Entwarnung aus dem Hause Apple für Millionen Nutzer: Die Nacktfotos von Stars wie Jennifer Lawrence sind laut dem Konzern nicht durch eine generelle Sicherheitslücke in Apple-Diensten erbeutet worden. Es habe sich vielmehr um sehr gezielte Attacken auf die Konten der einzelnen Prominenten gehandelt, teilte Apple am Dienstagabend nach ersten Untersuchungen mit. Dabei hätten die Angreifer die Nutzernamen, Passwörter und zusätzliche Sicherheitsfragen der Promis ins Visier genommen, mit deren Hilfe sie schliesslich Zugang zu den Inhalten erlangt hätten.

In anonymen Foren war parallel zur Veröffentlichung Dutzender Nacktfotos der Stars auch behauptet worden, die Bilder stammten aus dem iCloud-Dienst. Das hatte Spekulationen über Sicherheitslücken ausgelöst, denen der iPhone-Konzern Apple nachging. Entgegen einigen Vermutungen sei auch das System zum Auffinden verlorener iPhones nicht der Ansatzpunkt für die Attacke gewesen.

Gängiges Vorgehen von Hackern

Es ist eine übliche Masche von Online-Kriminellen, Nutzer Passwörter eintippen zu lassen und diese dann abzufischen - zum Beispiel mit Hilfe fingierter E-Mails. Ein Problem mit typischen Sicherheitsfragen wie Lieblingsfarbe oder Geburtsort ist im Fall von Prominenten, dass solche Informationen oft allgemein bekannt sind.

Die Fotos waren am Sonntag veröffentlicht worden. Betroffen waren unter anderem auch Model Kate Upton und die Schauspielerin Kirsten Dunst. In dem Fall fahndet inzwischen auch die Bundespolizei FBI nach den Tätern. Während die Echtheit einiger Fotos bestätigt wurde, wurden andere zu Fälschungen erklärt.

Offene Fragen

Wie genau der Hack ablief, erklärte Apple allerdings nicht. Weitere Fragen bleiben ebenfalls ungeklärt, wie die amerikanische Nachrichtenseite «Business Insider» schreibt. Wie gelang es den Übeltätern, einzelne Individuen auszuspähen, ohne die iCloud zu infiltrieren? Und was wird Apple gegen ähnliche Hackerangriffe unternehmen?

Apple scheint auf die Schuld dem Nutzer aufzubürden. Um sich gegen Datendiebstahl zu schützen, empfiehlt der Technologie-Gigant aus Cupertino, man solle starke Passwörter wählen und die „Zwei-Faktor-Authentifizierung“ aktivieren.

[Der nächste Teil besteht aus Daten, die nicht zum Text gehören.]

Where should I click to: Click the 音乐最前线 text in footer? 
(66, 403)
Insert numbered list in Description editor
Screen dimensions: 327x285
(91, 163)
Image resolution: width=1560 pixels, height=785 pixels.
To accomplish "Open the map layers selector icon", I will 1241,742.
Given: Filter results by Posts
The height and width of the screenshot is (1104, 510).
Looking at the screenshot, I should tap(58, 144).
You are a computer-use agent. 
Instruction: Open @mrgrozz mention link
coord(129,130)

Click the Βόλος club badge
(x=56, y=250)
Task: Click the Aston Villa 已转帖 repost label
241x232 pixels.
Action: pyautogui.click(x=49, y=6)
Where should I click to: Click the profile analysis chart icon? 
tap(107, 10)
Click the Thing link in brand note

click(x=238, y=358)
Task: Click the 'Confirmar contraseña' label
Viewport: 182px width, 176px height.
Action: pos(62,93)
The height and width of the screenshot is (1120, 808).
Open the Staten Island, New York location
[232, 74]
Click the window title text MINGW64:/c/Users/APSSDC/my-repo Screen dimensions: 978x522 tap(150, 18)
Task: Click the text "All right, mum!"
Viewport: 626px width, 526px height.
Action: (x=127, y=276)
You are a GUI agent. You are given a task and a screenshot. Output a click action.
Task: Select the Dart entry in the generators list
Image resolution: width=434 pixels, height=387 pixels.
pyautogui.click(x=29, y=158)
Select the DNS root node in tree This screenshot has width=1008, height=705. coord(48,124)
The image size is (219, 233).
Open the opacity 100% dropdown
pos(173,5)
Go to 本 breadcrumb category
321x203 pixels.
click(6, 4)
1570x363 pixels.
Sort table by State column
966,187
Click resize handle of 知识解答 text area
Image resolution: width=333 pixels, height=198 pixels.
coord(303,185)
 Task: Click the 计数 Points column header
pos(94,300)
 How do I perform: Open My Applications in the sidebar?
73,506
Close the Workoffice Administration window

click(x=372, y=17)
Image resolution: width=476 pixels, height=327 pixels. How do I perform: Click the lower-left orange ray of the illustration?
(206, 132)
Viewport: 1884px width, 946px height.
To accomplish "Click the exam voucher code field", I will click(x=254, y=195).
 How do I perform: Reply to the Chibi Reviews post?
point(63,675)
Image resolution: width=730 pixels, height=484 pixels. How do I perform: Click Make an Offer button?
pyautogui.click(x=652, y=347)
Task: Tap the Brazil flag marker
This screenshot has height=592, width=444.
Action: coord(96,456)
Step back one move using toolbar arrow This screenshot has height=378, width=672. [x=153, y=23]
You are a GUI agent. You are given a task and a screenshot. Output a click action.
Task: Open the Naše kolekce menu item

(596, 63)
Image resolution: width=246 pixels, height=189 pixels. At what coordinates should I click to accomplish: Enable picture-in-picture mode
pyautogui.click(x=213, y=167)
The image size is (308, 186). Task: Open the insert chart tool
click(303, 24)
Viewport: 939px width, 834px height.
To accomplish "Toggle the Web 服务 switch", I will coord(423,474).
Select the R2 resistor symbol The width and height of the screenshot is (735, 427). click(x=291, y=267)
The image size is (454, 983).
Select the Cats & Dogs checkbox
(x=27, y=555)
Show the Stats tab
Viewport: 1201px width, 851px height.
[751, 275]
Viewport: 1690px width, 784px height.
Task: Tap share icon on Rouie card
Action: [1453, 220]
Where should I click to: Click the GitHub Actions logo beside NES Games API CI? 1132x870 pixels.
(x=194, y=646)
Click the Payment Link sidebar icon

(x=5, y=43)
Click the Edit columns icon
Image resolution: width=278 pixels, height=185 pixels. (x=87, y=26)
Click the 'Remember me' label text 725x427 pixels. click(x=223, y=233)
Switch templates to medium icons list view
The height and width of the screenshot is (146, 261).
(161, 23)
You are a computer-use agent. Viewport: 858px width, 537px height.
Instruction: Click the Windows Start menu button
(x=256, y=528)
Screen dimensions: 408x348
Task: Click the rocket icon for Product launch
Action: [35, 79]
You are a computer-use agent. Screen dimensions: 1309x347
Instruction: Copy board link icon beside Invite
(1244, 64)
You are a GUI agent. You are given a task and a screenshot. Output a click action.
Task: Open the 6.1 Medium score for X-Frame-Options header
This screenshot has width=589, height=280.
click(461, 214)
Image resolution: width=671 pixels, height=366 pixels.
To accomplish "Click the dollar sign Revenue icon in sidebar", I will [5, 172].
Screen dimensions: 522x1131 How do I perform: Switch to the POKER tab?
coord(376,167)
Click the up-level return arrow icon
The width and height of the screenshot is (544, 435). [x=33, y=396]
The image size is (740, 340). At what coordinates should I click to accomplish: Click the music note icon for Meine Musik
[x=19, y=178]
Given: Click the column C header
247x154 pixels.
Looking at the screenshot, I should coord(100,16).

Dabei handelt es sich um eine zusätzliche Sicherheitsfunktion, die dem Nutzer einen vierstelligen SMS-Code schickt, um die Identität zu bestätigen und das Login zu ermöglichen. Amerikanischen Nutzern steht diese Möglichkeit seit Ende März 2013 zur Verfügung. Kunden mit einer Schweizer Mobilnummer können erst seit Mitte Juli 2014 die Zusatzfunktion nutzen, wie das Monatsblatt «Swiss IT Magazine» berichtet.